Vous souvenez-vous, Messieurs, d'une farce de Charles Chaplin, qui se coiffe d'un abat-jour et devient lampe pour échapper à la police ? »
« C’est, je suppose, ce genre d'éclat qui m'a rendu digne de votre faveur, et c'est la raison pour laquelle j'aurais honte de jouer les bons élèves puisque c'est, en fin de compte, le mauvais élève qui triomphe. Ce serait mensonge que de changer mon allure et ce serait prétendre vous avoir fait mes dupes, alors qu'aucun de vous ne m'a demandé d'être tel qu'il voudrait que je fusse, mais que vous avez délibérément ouvert vos portes à ce que je suis. »
« Donc, Messieurs, vous adoptez un poète sans craindre qu'on ne vous fasse reproche d'avoir accepté un touche-à-tout, un homme orchestre, un Paganini du violon d'Ingres, formule par laquelle je me suis plu à traduire une idée naïve de notre époque dont la hâte exige des étiquettes et qui consiste à prendre pour touchatouisme cette manière propre au poète de toucher un même objet sous différents angles et éclairages, de telle sorte que seul un regard attentif et venant de l'âme, s'aperçoive qu'il est unique. »
« C'est cet acharnement à n'abandonner un thème qu'après l'avoir retourné en tous sens, c'est cette place fraîche et rebondie qu'on cherche sur l'oreiller lorsque la place où l'on rêvait se creuse et se chauffe, c'est ce soin de remplacer un véhicule dès qu'il se rouille, que nos juges distraits confondent avec une légèreté d'esprit velléitaire, incapables d'approfondir et de tenir en place. »
« Je voulais vous parler de la poésie et je ne sais par quel bout la prendre, comment approcher un monstre d'autant plus dangereux qu'il se présente parfois recouvert de sept voiles. Il captive. Il effraye. Salômé ou Méduse. Une danse ou un regard qui tuent. Dans l'alternative, il s'agit bien de têtes coupées. Au reste, si je ne me trompe, par un des symboles les plus obscurs, de la mythologie, Pégase est fils du sang de la Gorgone. Cheval sauvage et peu commode. Si on le dompte, il ne tarde pas à vider le dompteur, à l'envoyer mordre la poussière.

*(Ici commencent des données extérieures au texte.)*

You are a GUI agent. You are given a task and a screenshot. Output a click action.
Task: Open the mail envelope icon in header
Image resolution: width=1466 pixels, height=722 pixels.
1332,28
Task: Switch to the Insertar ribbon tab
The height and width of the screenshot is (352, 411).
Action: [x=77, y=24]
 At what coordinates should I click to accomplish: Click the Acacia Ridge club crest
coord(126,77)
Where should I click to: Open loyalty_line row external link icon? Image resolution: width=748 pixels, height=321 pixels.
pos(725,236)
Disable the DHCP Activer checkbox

Messieurs, lorsque j'admire un peintre, on me dit : « Soit, mais ce n'est pas de la peinture. » Lorsque j'admire un musicien, on me dit : « Soit, mais ce n'est pas de la musique. » Lorsque j'admire un dramaturge, on me dit : « Soit, mais ce n'est pas du théâtre. » Lorsque j'admire un sportif, on me dit : « Soit, mais ce n'est pas du sport. » (C'est ce que j'entendais après chaque match d'A1 Brown.) Et ainsi de suite. Mais alors, demandais-je : « Qu'est-ce que c'est ? » Mon interlocuteur hésite, l'œil dans le vague et murmure : « Je ne sais pas... C'est autre chose. »
J'ai fini par comprendre que cet autre chose était, somme toute, la meilleure définition de la poésie.

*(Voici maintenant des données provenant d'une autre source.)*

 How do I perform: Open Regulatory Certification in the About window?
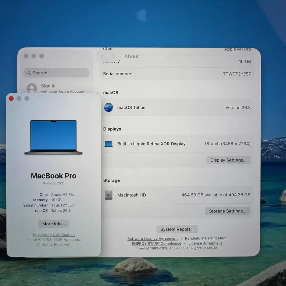coord(53,235)
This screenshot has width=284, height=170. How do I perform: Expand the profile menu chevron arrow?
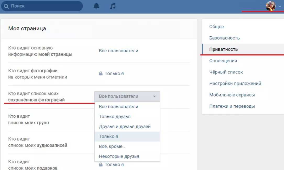pos(280,6)
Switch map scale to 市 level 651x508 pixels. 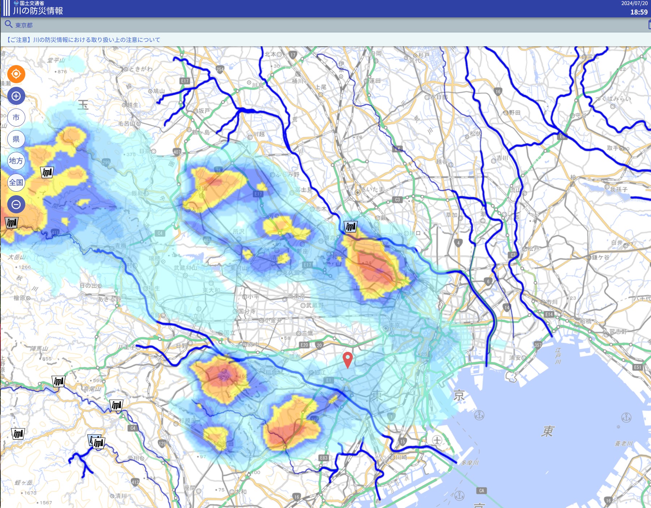pos(16,118)
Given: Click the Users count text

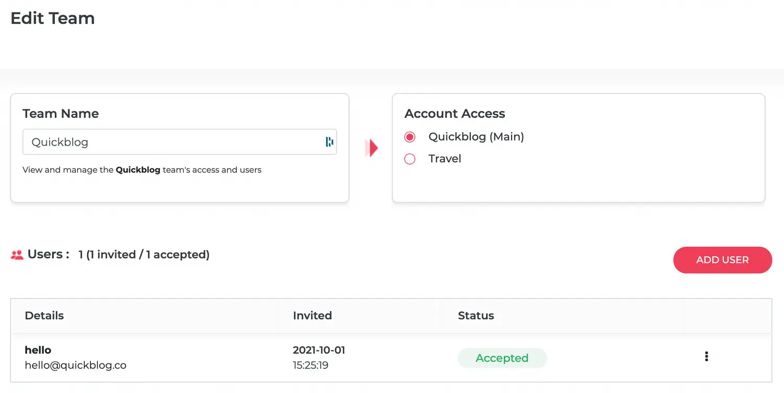Looking at the screenshot, I should pos(144,254).
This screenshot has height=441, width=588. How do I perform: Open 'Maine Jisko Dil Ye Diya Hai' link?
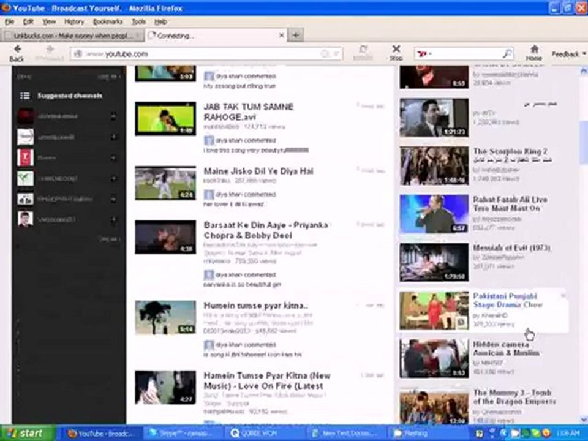pos(258,171)
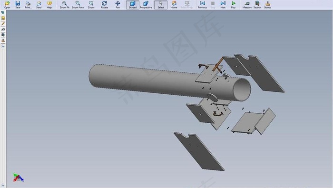Open a file with the Open icon
333x188 pixels.
pyautogui.click(x=7, y=4)
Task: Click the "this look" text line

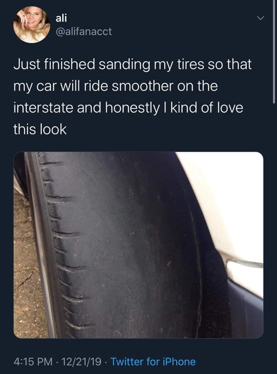Action: click(x=40, y=130)
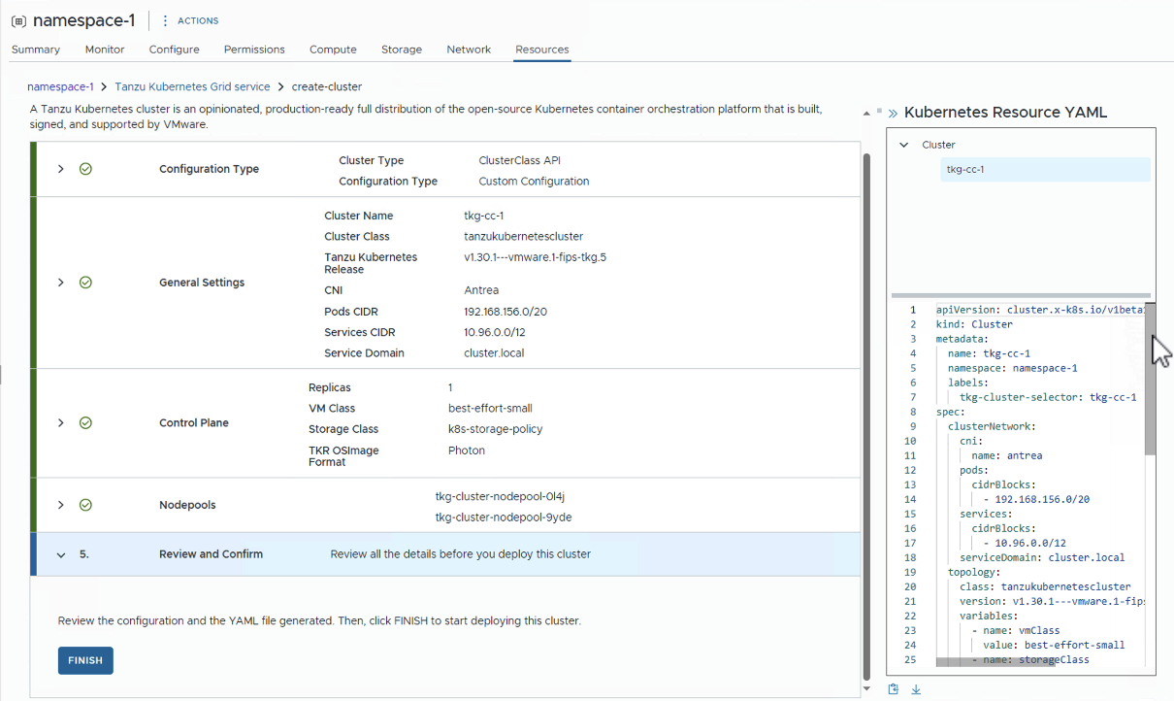
Task: Collapse the Kubernetes Resource YAML panel
Action: pos(893,113)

Comment, sans qu'il se désintègre, comment sans qu'il s'évanouisse en fumée, mettre la main sur cet enfant des noces profondes de la conscience et de l'inconscience, sur ce « mobile », sans support, qui tremble en l'air au moindre souffle et, cependant, plus solide que le bronze. »
« Je sais bien que je suis mal placé pour tenter l'analyse d'une essence qui échappe à l'analyse et qu'il serait drôle qu'une pauvre plante se mît à disserter d'horticulture. Du reste le rôle vrai des œuvres d'art me semble être fort suspect. N'usent-elles point comme les fleurs de stratagèmes propres à masquer un emploi qui dépasse mystérieusement celui de plaire ou de déplaire. »
« Mots d'enfants, chef-d'oeuvre de l'art, découvertes de la science... De ces noces scandaleuses naissent les admirables monstres de la pensée. »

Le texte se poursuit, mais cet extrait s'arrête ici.